Our instructor was a real pro, a man who'd been involved in several violent incidents and who regularly carries two firearms on his person. He explained, "When it absolutely, positively has to go bang--carry two guns." With great patience, he put each of us through a quick hands on demonstration of the "combat grip." He schooled us in gun safety: always treat every gun like a loaded gun, never point an empty gun at anyone, keep your finger trigger straight along the side of the gun above the trigger until you are ready to shoot, never hand a gun to another person (instead lay it down and let the other person pick it up), always turn the gun butt toward you before picking it up, and more.
We were each given safety glasses and hearing protective "ear muffs." To enter the gallery, you must pass through two doors that muffle the sound. The rule is "never let both doors be open at the same time." From there we walked a long narrow corridor--another safety precaution because you can't pass people while carrying a gun as you traverse the corridor.
I loaded my clip myself.

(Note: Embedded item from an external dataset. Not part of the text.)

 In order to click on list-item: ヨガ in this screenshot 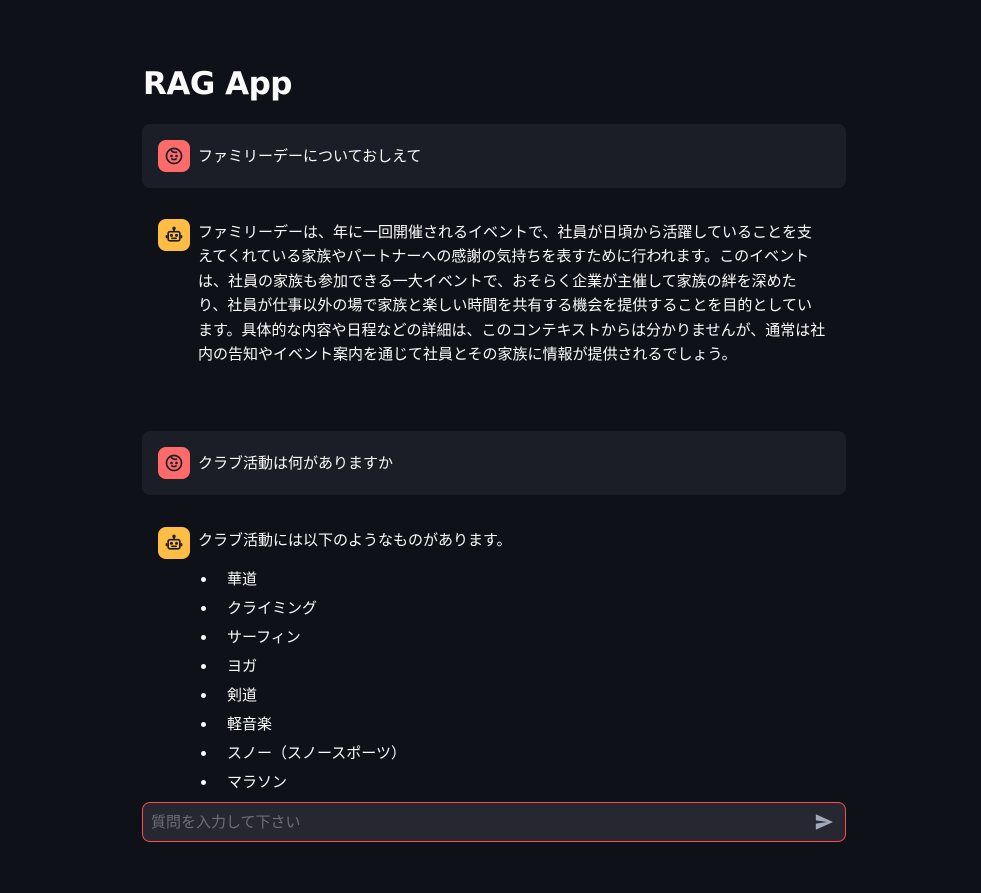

My fingers shook a bit as I matched the bullets to the second slot and dropped them in. When I slammed the cartridge into the butt of the gun with the heel of my palm, I felt like a character in a movie. The noise of people shooting around me was surprisingly loud. Later Lee Lofland and my pal Rick McMahan would tell me that during a gun battle you don't hear the sound of the blasts, but right then, I was keenly aware how loud a gun is.

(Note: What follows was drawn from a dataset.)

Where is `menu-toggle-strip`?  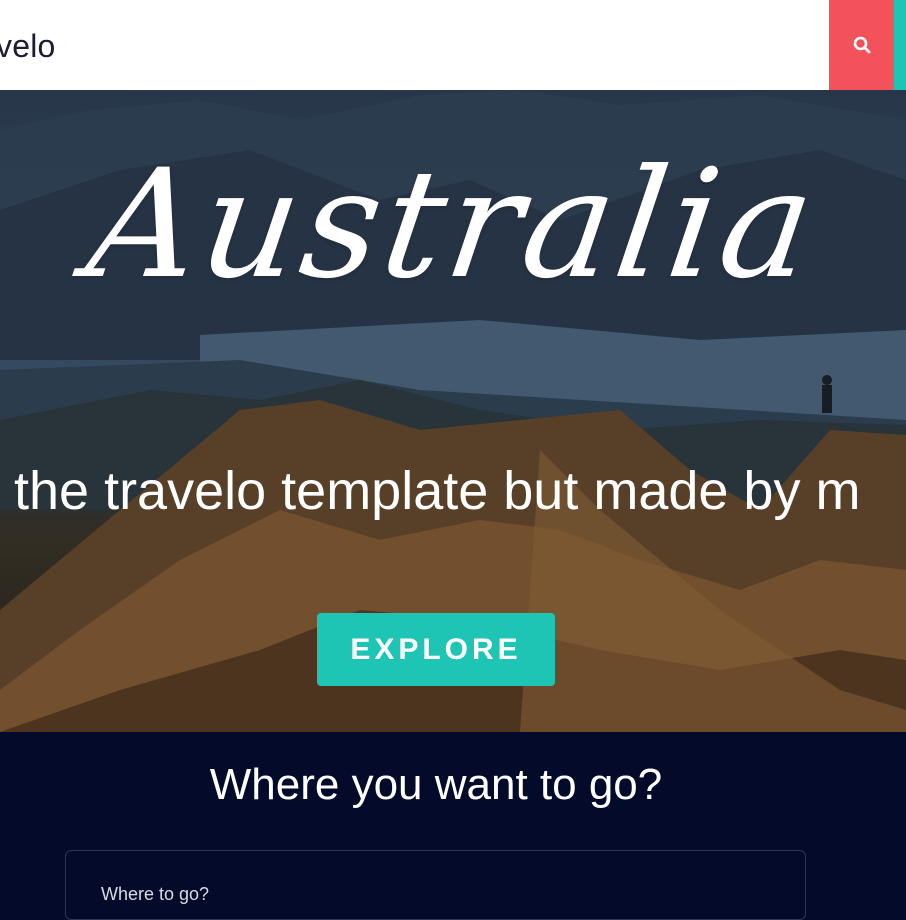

I took my stance: both hands wrapped around the gun, arms out, sighting down the barrel and lining up the notch and post, semi-squat position. I stroked the trigger.
My first shots were a little wide. I hadn't accurately lined up the notch and post--I was too scared. Yes, scared. I was so very conscious of the fact I was holding a lethal weapon, an inanimate object that I dislike on so many, varied levels. Seeing the target with the form of a human on it, well, it both sickened and excited me. The smell of gunpowder coated my nose and mouth like the smoke from a cigarette smoker, invading my being involuntarily. The random "pop, pop, pop" of other guns startled me. The knowledge my instructor stood at my elbow waiting made me uneasy.
I remembered a portion of a Jack Reacher book where Lee Child wrote about how important breathing was to the accuracy of a sniper. I began to time my breathes so I could stroke the trigger on that space between inhales and exhales.
Then I blasted the heck out of the red center of my target. By the time I moved to the bigger gun, I was deadly. True confession: I loved shooting. And I know I'll be going again.